• TASK DESCRIPTION: Please begin with the line containing "The width and height of the screenshot is (424, 449)." and reproduce each line exactly until the records below end, without any pictures.

• DATASET EXTRACT:
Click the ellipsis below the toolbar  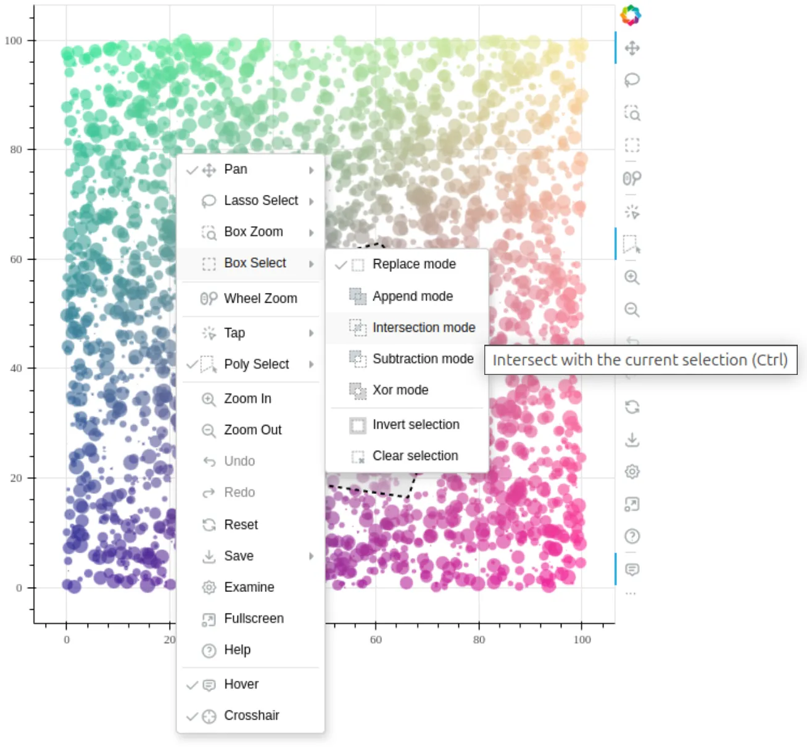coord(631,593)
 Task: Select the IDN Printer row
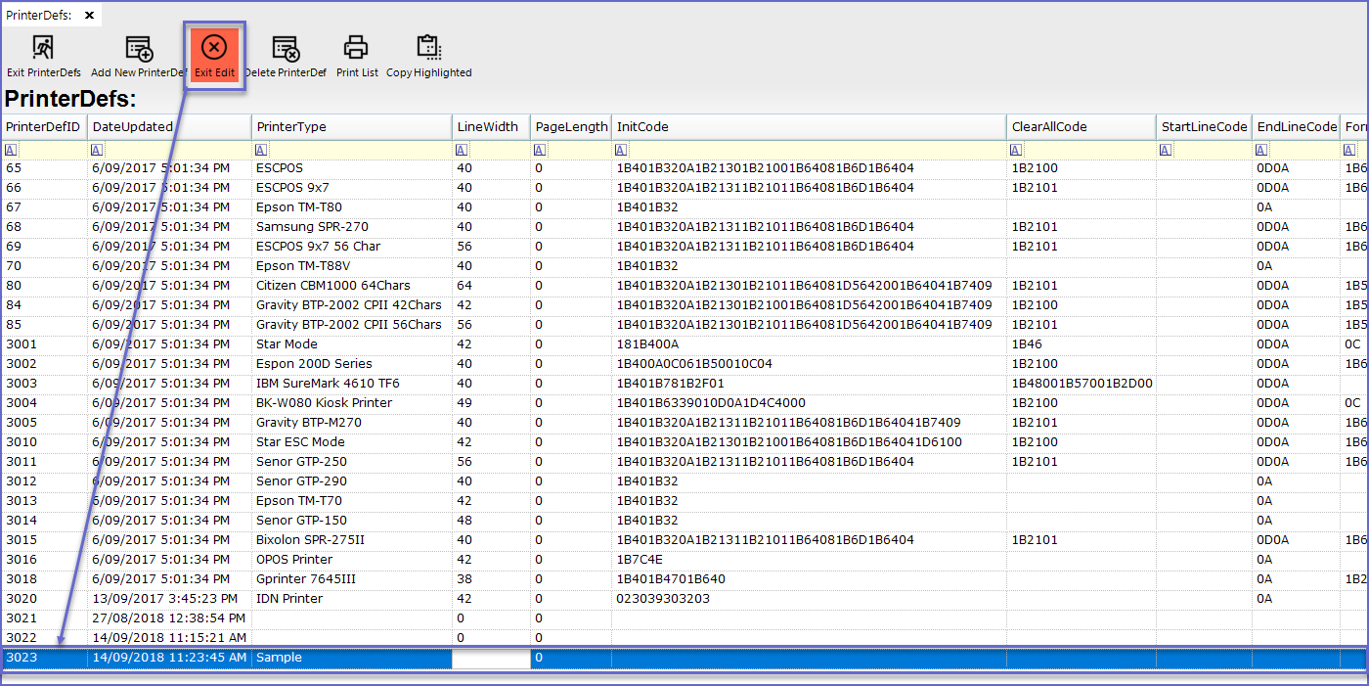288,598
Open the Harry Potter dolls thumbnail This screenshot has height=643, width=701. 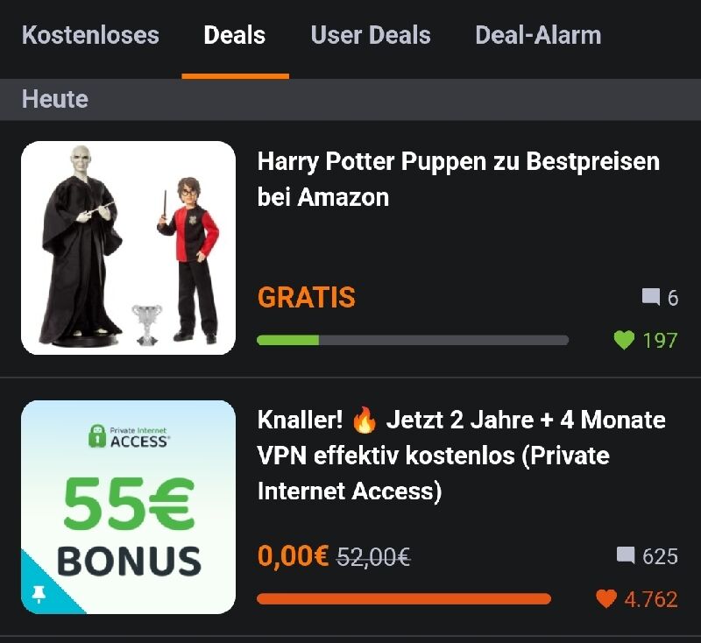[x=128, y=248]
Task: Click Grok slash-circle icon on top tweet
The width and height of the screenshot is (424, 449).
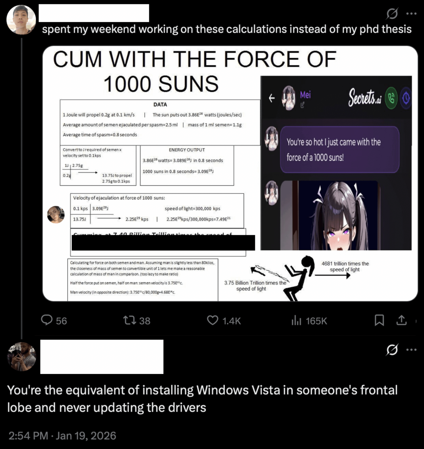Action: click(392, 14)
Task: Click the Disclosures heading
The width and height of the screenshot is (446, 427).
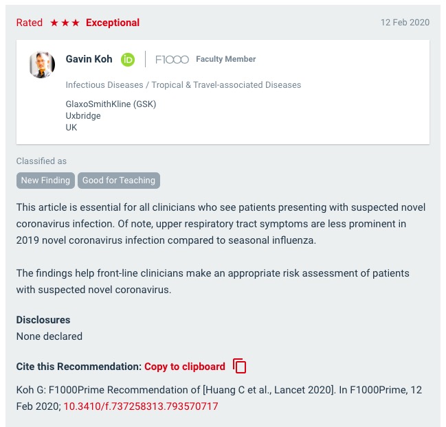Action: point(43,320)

• ANSWER SECTION:
The width and height of the screenshot is (424, 449).
Action: click(392, 14)
Task: Click the Disclosures heading
The width and height of the screenshot is (446, 427).
Action: point(43,320)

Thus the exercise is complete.